Background It is inadequate to direct evaluation of meropenem pharmacokinetic targets and clinical efficacy. This study aimed to investigate the predictors of meropenem clinical effectiveness and to optimize dosing regimens precisely in the Department of Respiratory and Intensive Care Unit (RICU). Methods Patients with severe pneumonia using meropenem in RICU were included. Blood samples were assayed using two-dimensional high-performance liquid chromatography. Logistic regression analysis was conducted to identify predictors of efficacy. Population pharmacokinetics analysis was performed to optimize dosing regimens. Results 396 meropenem concentrations from 111 patients were measured. The joint predictor of total protein, platelet, C _peak , and APACHE Ⅱ score had a good predictive performance on the clinical efficacy ( P  < 0.001).
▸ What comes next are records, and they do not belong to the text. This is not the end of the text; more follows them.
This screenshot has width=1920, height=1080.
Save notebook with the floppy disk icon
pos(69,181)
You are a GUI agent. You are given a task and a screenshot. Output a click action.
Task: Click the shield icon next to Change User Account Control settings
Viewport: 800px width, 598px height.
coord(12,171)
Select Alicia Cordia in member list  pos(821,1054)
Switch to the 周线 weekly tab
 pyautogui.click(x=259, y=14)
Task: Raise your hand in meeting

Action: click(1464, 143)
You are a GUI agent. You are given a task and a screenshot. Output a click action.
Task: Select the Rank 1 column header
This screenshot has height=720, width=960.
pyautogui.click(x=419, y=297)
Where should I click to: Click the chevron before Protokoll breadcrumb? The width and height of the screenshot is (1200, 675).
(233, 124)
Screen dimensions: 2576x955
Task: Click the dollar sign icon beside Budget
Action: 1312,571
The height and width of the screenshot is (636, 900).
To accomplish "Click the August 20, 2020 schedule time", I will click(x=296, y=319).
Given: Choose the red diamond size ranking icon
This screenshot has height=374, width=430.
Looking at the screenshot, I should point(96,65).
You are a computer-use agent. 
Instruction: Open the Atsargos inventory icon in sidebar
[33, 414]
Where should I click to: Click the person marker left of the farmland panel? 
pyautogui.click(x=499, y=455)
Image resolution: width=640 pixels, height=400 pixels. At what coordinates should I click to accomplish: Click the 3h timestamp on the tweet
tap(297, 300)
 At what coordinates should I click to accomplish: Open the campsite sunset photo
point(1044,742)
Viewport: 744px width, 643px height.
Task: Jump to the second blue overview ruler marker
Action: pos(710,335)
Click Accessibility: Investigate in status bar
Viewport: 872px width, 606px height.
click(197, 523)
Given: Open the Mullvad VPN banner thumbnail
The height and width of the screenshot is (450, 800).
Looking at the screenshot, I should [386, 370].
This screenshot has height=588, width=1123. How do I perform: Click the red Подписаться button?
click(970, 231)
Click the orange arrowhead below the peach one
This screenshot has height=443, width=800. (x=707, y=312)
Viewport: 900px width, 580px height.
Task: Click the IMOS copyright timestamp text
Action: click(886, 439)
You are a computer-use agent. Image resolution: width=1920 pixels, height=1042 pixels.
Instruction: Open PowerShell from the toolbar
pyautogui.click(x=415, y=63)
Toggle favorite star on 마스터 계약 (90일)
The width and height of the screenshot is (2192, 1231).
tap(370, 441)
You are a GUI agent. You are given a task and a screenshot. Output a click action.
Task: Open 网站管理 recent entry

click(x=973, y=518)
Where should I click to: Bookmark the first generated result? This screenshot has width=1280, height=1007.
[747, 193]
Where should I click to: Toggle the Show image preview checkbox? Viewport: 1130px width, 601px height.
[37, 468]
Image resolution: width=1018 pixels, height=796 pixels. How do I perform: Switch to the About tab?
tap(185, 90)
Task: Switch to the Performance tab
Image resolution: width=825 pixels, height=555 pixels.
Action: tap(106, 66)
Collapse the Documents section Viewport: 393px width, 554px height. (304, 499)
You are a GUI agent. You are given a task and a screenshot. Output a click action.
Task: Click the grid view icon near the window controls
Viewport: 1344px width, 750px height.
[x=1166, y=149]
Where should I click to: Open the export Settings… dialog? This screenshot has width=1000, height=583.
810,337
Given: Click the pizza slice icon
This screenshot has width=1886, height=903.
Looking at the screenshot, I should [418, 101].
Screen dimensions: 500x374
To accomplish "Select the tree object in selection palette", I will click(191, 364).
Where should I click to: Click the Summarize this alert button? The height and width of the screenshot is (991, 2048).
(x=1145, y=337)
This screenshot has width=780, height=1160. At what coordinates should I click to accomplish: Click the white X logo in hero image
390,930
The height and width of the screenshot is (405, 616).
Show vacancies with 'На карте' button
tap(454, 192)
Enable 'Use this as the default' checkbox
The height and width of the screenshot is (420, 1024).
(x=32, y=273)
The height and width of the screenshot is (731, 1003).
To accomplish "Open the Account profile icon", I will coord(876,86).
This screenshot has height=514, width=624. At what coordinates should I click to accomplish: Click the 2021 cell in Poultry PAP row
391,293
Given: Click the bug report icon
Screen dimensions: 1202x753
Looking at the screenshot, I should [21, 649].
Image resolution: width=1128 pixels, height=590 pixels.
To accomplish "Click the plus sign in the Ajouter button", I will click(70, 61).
Model-based simulation suggested to administer 2000 mg of meropenem every 8 hours at a 2-hour infusion for the patient with a minimum inhibitory concentration (MIC) of 8 mg/L and a creatinine clearance (CrCL) of 30 ml/min, or at 3-hour infusion for the patient with a MIC of 4 mg/L and a CrCL of 60 ml/min, respectively, which could achieve a probability of target attainment (PTA), with 100% of the time between doses at which the free fraction concentration remains above MIC (%fT > MIC) ≥ 80%. And only at specific MICs and pharmacodynamic targets, did PTAs of the prolonged infusion be significantly different ( P  < 0.05). Conclusion High C _peak caused potential unfavorable outcomes. 2000 mg of meropenem every 8 hours with 2-hour or 3-hour infusion was recommended for patients with severe pneumonia in RICU. The benefits of prolonged infusion were limited.